::: TEXTAUSZUG
Gelsenkirchen. An Allerheiligen werden wieder viele den Hauptfriedhof Gelsenkirchen-Buer besuchen. Ein Rundgang sagt viel über unseren Umgang mit dem Tod aus.
Am Sonntag ist der 1. November, Allerheiligen: Traditionell gehen Menschen dann auf den Friedhof und stellen Kerzen auf die Gräber ihrer verstorbenen Angehörigen. Auch auf dem Buerschen Hauptfriedhof, dem größten Friedhof der Stadt. Er umfasst ein Gebiet, das von Buer über Erle bis an die Grenze zu Resse reicht. Ein Rundgang über den Friedhof zeigt auch, wie sehr sich die Begräbnis- und Erinnerungskultur im Laufe der Jahre und Jahrzehnte gewandelt hat.
Andreas Mäsing kennt den Friedhof wie seine Westentasche. Er ist Geschäftsführer der Friedhofsgärtner Gelsenkirchen eG (FGG), sein Büro an der Middelicher Straße grenzt direkt an die Begräbnisstätte. Das Land, auf dem die FGG steht, war früher einmal als mögliche Erweiterungsfläche für den Hauptfriedhof gedacht. Das es dazu kommt, ist unwahrscheinlich, denn weiter wachsen wird der Friedhof wohl nicht. Im Gegenteil – angesichts der Bevölkerungsentwicklung in Gelsenkirchen ist er eher überdimensioniert.
::::::
::: DATENZEILEN
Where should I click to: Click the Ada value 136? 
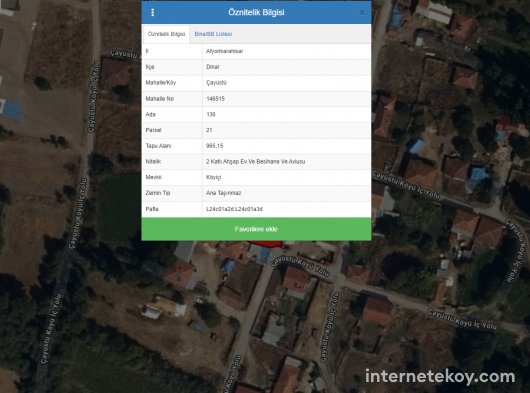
::::::
::: DATENZEILEN
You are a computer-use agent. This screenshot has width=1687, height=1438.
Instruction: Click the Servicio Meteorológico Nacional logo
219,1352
::::::
#### [ÜBUNGSAUFGABEN]
• a. Fassen Sie den Absatz des Textauszugs, der mit „Am Sonntag ist der 1. November“ beginnt, als kurze Stichpunktliste zusammen. Die wesentlichen Fakten müssen erhalten bleiben.
• b. Greifen Sie den Textauszug über den Hauptfriedhof Buer nach seinem letzten Satz wieder auf und schreiben Sie ihn weiter.

#### [LÖSUNGEN JE AUFGABE]
• a.
- Am Sonntag, dem 1. November, ist Allerheiligen.
- Traditionell stellen Menschen dann Kerzen auf die Gräber verstorbener Angehöriger.
- Das geschieht auch auf dem Buerschen Hauptfriedhof, dem größten Friedhof der Stadt.
- Sein Gebiet reicht von Buer über Erle bis an die Grenze zu Resse.
- Ein Rundgang zeigt, wie stark sich die Begräbnis- und Erinnerungskultur über Jahre und Jahrzehnte gewandelt hat.

• b.
Die Anlage in Buer ist der größte Friedhof in Gelsenkirchen
Mit 43 Hektar ist er der mit Abstand größte der neun genutzten Friedhöfe der Stadt – der nächstgrößte, der Ostfriedhof in Bismarck, kommt auf 22 Hektar. Zum Vergleich: Ein Fußballfeld ist etwa einen Hektar groß. „Etwa ein Drittel aller Beerdigungen in Gelsenkirchen finden hier statt“, erklärt Andreas Mäsing. Bei etwa 3200 Sterbefällen pro Jahr sind das 800 bis 1000 Beisetzungen zwischen Neujahr und Silvester.
Das waren einmal deutlich mehr: Um das Jahr 1970 hatte Gelsenkirchen fast 400.000 Einwohner, dementsprechend waren auch die Zahl der Sterbefälle und Beerdigungen viel höher. Dafür wurden Flächen auf dem Hauptfriedhof vorgehalten, Flächen, die man heute nicht mehr braucht. Doch Andreas Mäsing weiß: Auch Friedhofsflächen, die unbenutzt aussehen, weil keine Grabsteine dort stehen, wurden in früheren Zeiten als Grabflächen benutzt, enthalten die sterblichen Überreste von Menschen. Ein Rückbau des Friedhofs, um etwa Platz für Wohnbebauung zu schaffen, kommt für ihn daher nicht infrage.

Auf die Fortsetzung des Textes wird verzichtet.